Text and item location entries
>> Begin

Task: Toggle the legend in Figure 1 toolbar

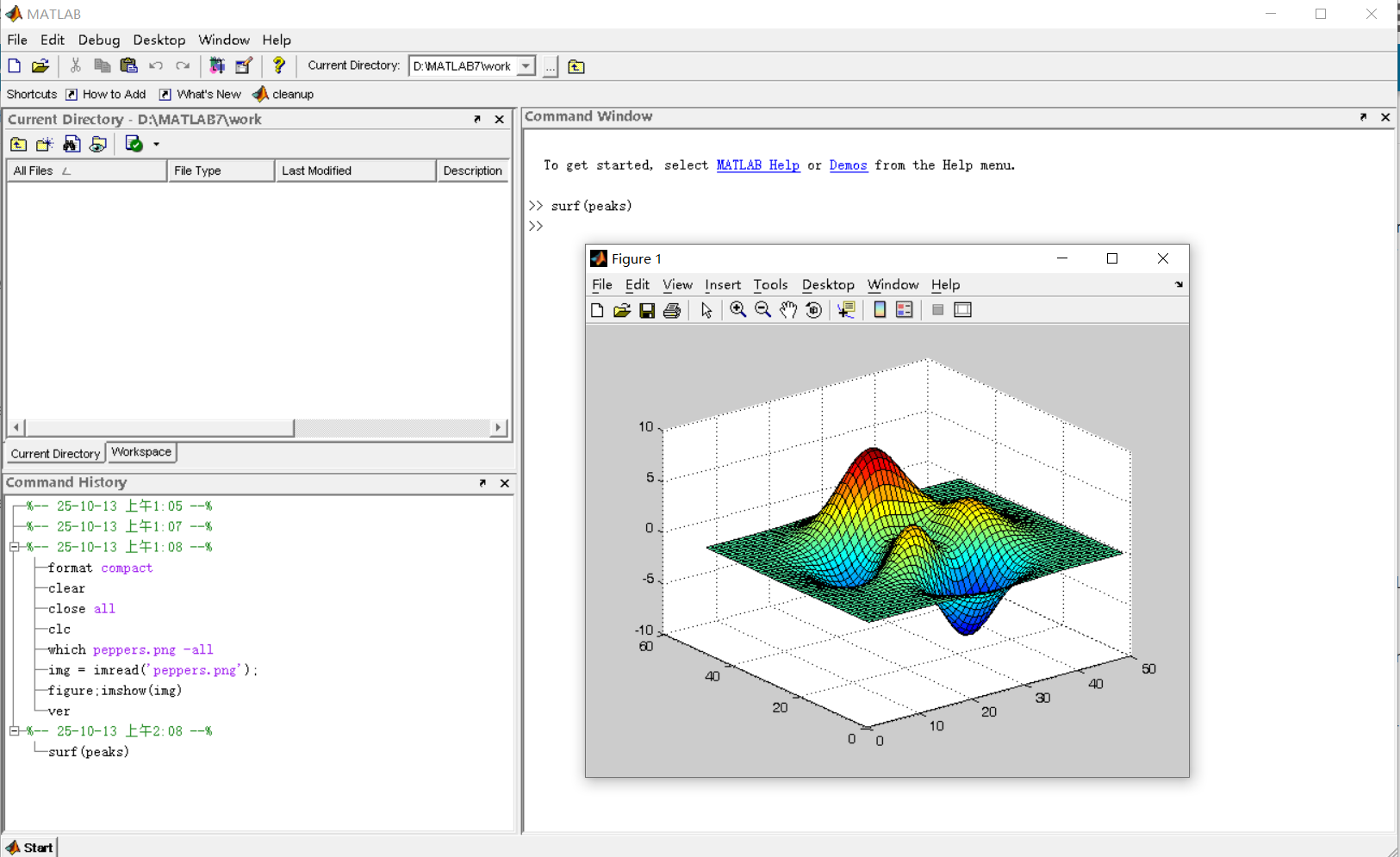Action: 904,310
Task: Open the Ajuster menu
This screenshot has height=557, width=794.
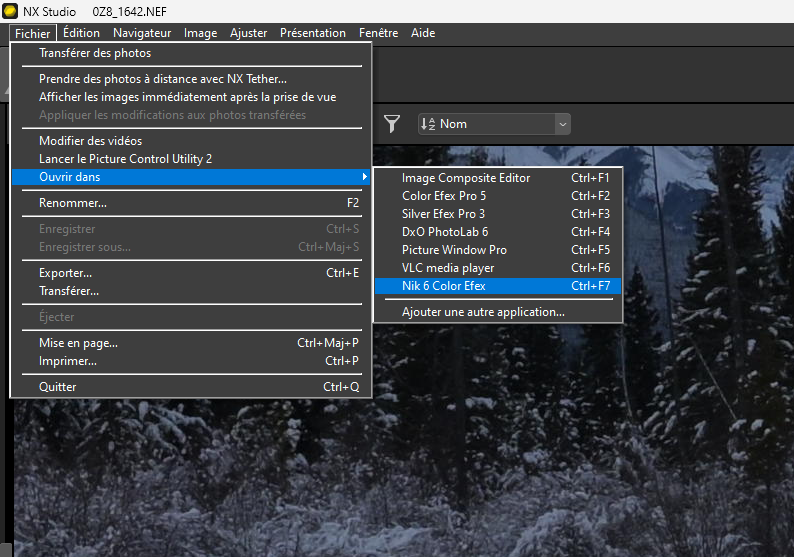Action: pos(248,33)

>> End
>> Begin

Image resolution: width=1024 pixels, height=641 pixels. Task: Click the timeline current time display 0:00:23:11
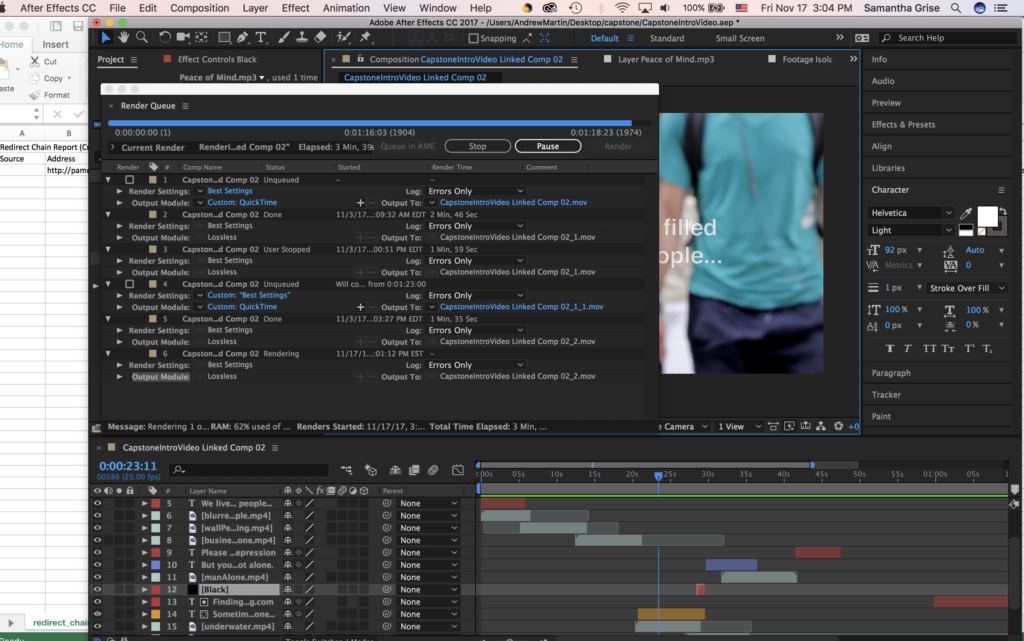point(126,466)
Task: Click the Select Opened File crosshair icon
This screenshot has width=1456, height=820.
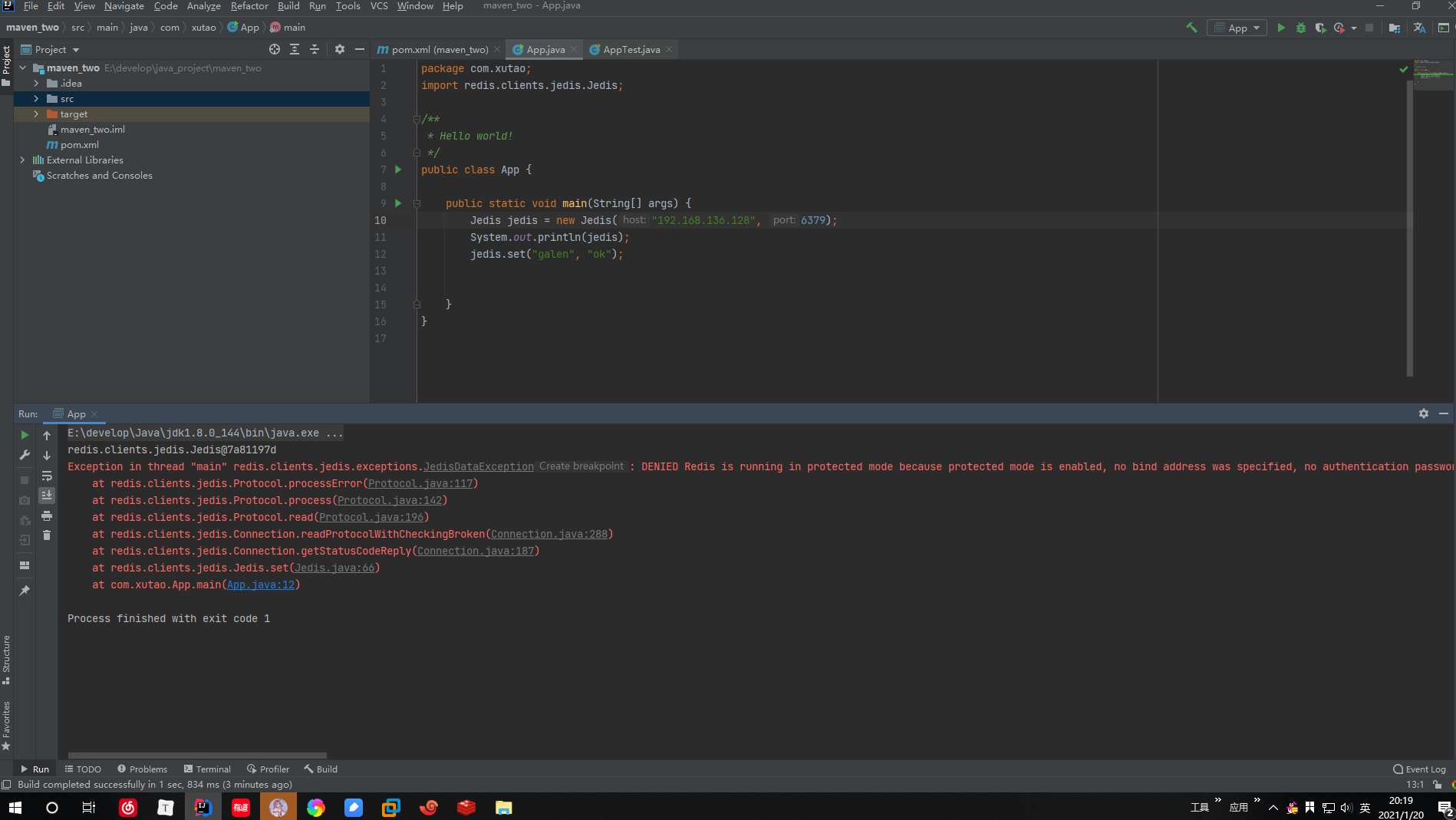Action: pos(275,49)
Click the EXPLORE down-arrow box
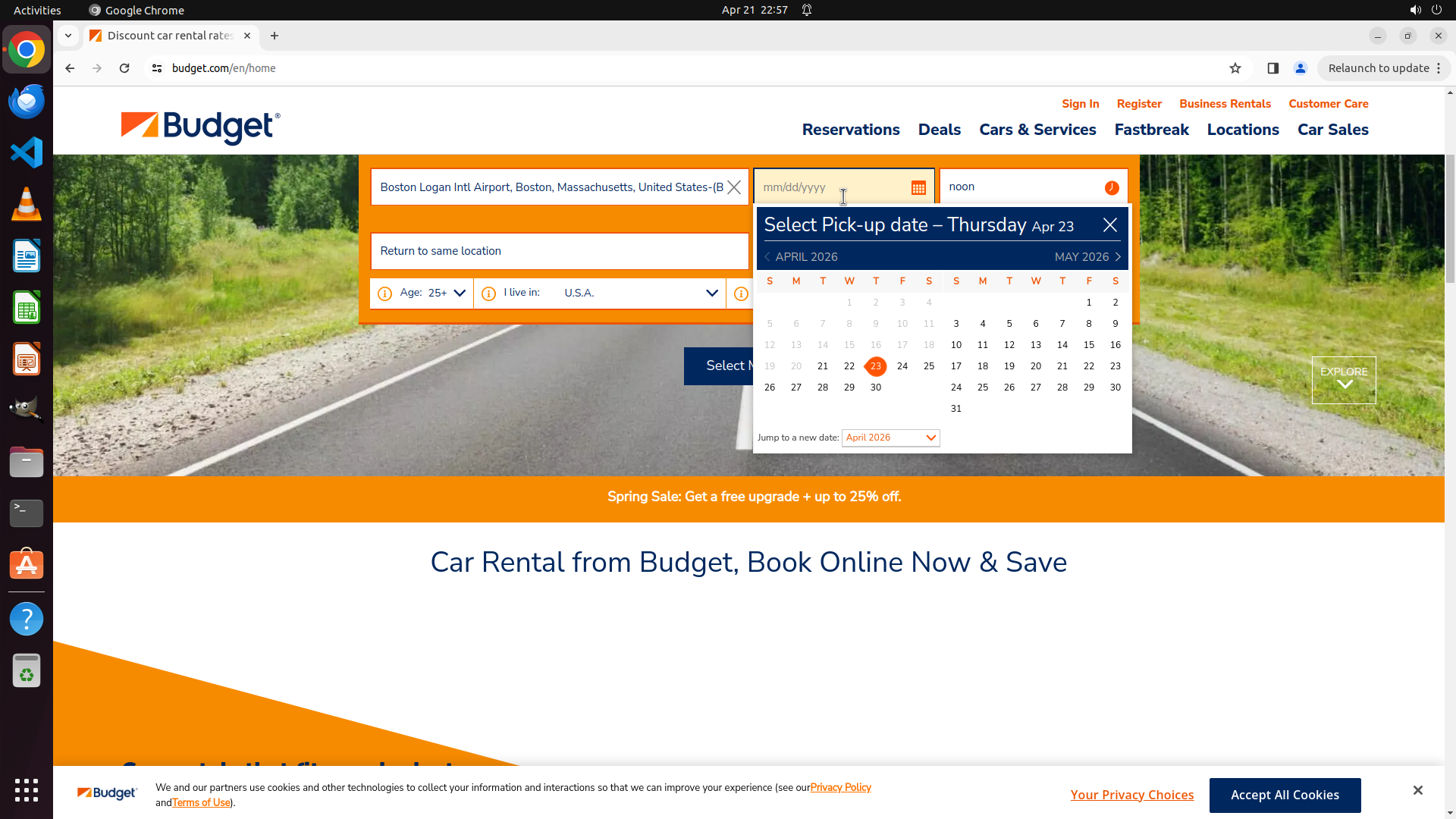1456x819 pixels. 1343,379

>> End
>> Begin

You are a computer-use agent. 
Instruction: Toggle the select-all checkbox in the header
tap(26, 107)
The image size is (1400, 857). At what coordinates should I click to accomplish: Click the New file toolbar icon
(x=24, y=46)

>> End

What you are asked to do:
Give the part that opens with the line containing "You are a computer-use agent." and closes with the line containing "(x=24, y=46)" as a Markdown table with the columns Row and Line, leaving out any blank lines.

Result of the exercise:
| Row | Line |
|---|---|
| 1 | You are a computer-use agent.  |
| 2 | Instruction: Toggle the select-all checkbox in the header |
| 3 | tap(26, 107) |
| 4 | The image size is (1400, 857). At what coordinates should I click to accomplish: Click the New file toolbar icon |
| 5 | (x=24, y=46) |